'''

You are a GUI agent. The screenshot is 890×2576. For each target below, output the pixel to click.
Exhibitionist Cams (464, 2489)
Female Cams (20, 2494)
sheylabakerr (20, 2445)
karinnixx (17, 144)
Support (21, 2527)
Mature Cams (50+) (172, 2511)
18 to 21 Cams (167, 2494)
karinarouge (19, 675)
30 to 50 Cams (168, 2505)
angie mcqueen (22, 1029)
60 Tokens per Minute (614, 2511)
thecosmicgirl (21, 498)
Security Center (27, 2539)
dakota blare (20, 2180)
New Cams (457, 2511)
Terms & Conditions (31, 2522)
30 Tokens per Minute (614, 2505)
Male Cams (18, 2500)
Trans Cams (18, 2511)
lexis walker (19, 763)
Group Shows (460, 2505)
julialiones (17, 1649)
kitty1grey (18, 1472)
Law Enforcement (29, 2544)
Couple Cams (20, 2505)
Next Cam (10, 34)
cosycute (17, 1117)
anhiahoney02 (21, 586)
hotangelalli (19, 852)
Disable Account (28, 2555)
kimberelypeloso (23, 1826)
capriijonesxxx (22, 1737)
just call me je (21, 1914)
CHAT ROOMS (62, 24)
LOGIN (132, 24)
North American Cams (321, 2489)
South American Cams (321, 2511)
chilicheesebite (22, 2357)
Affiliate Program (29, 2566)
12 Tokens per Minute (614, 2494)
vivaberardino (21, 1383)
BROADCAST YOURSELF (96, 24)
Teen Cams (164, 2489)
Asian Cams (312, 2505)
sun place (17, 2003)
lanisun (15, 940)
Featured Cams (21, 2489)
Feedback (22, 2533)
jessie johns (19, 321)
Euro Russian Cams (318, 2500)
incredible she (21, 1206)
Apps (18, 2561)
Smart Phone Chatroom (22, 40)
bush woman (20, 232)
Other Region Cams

'''

### INSTRUCTIONS TO FOLLOW
Above are the records. Copy every line in them holding "American".

### SOLUTION FOR THIS EXERCISE
North American Cams (321, 2489)
South American Cams (321, 2511)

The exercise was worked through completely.